Una orden grande de patatas fritas tiene más de cuatro veces más calorías y 23 gramos más de grasa que la patata con la que se elaboró. Las patatas fritas, los tater tots y las papas fritas también suelen freírse en aceite. Asarlas, hervirlas y hornearlas son opciones más saludables y pueden constituir deliciosas guarniciones y aperitivos que hacen la boca agua.
Cómo preparar las patatas
Las patatas están disponibles en las tiendas de comestibles durante todo el año. Sin cocinar, una patata tiene una vida útil de alrededor de una semana. Con más de 200 variedades de patatas entre las que elegir, hay mucho donde elegir. Las patatas más comunes son las russets, las rojas, las amarillas, las blancas y las alevines. Siempre hay que fregar y enjuagar bien las patatas antes de cocinarlas. Asegúrate de dejar la piel para que tenga más sabor y fibra.
Aquí tienes algunas recetas que te ayudarán a incorporar las patatas a tu dieta:
Patatas asadas al horno
1. Precaliente su horno a 400F.
2. Seca las patatas y córtalas en cuñas o cubos de 1 pulgada. Si utiliza patatas nuevas (muy pequeñas), simplemente córtelas por la mitad.

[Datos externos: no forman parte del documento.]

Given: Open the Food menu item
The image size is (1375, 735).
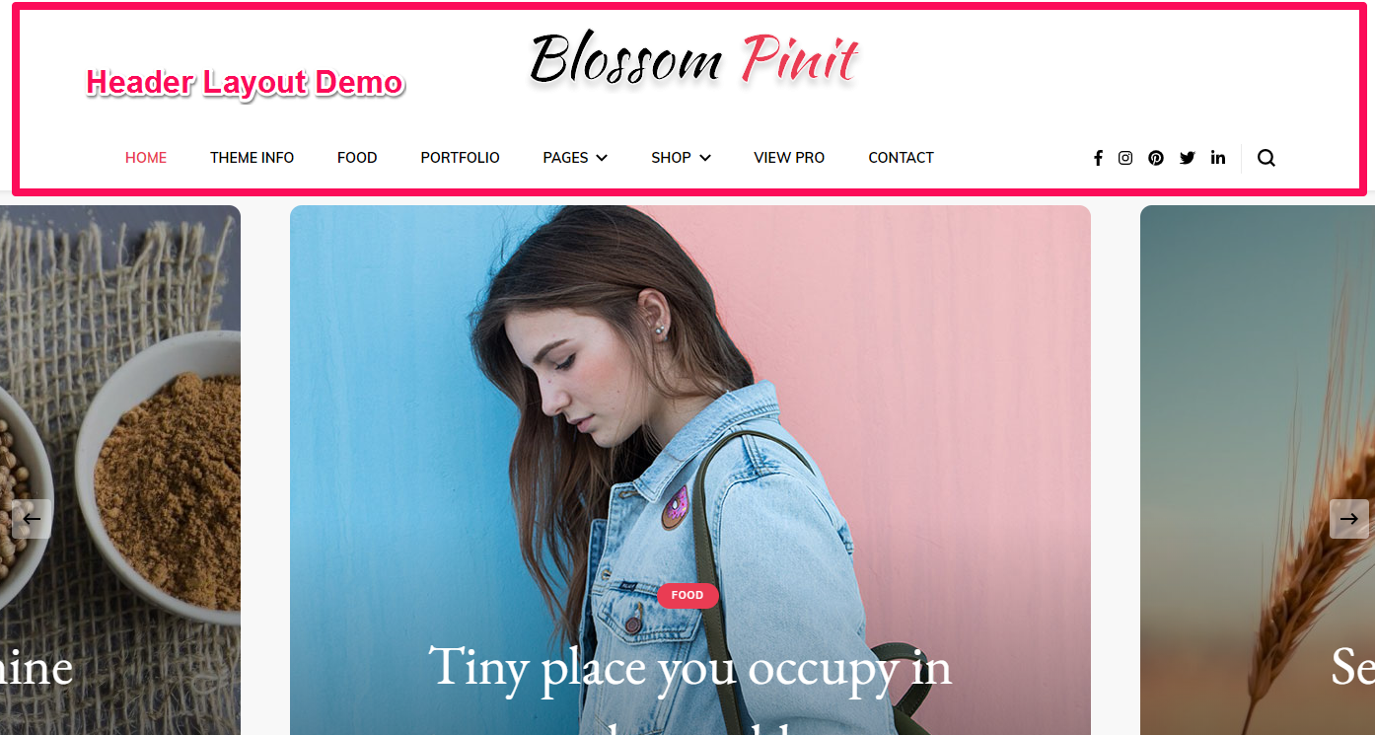Looking at the screenshot, I should coord(357,158).
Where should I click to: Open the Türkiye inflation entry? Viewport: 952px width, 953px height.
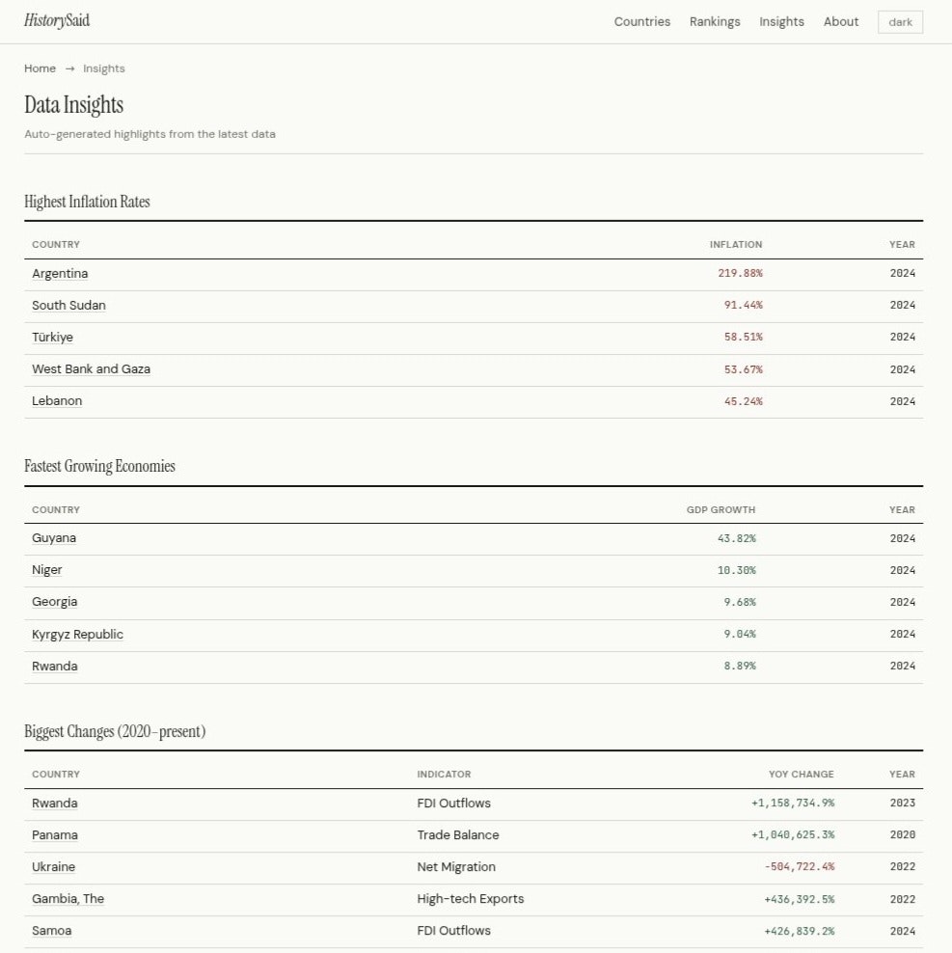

3. 3. Mezcle con suficiente aceite de oliva para cubrir bien las patatas, una cantidad moderada de sal y sus hierbas o especias favoritas. El chile en polvo, el pimentón y una pequeña cantidad de ajo en polvo son un buen condimento para las patatas fritas al horno. Las patatas nuevas asadas con 1 cucharadita de romero y 1/8 de cucharadita de pimienta por libra constituyen una elegante guarnición.
4. Cocine en una sola capa durante aproximadamente una hora, dándoles la vuelta dos veces, hasta que estén doradas y tiernas.
Patatas rojas machacadas con ajo
1. Cortar cada patata en cuatro trozos y colocarlos todos en una olla grande. Cubrir con agua y llevar a ebullición.
2. Hervir hasta que estén blandas pero no blandas, normalmente unos 15 minutos. Escurrir las patatas y colocarlas de nuevo en la olla.
3. Por cada libra de patatas, añadir 1/8 de taza de aceite de oliva, media cucharadita de ajo picado, media cucharadita de sal y una pizca de pimienta. Remover suavemente para combinar. Las patatas deben tener grumos, no ser suaves como el puré de patatas.
Patatas crujientes al horno
1. Precaliente su horno a 450F.
2. Seca las patatas y pincha cada una unas 4 veces con un tenedor.
3. Coloque las patatas en una bandeja de horno forrada con papel de aluminio y cocine hasta que las pieles estén un poco arrugadas, unos 25 minutos.
4. Pincelar todo con aceite de oliva y espolvorear con sal kosher (gruesa). Volver a colocar las patatas en la bandeja de horno con el lado opuesto hacia arriba.
5. 5. Hornear durante 20 minutos más, luego poner un guante de horno y apretar una patata para ver si está blanda. Si no es así, continuar la cocción, probando cada 5 minutos.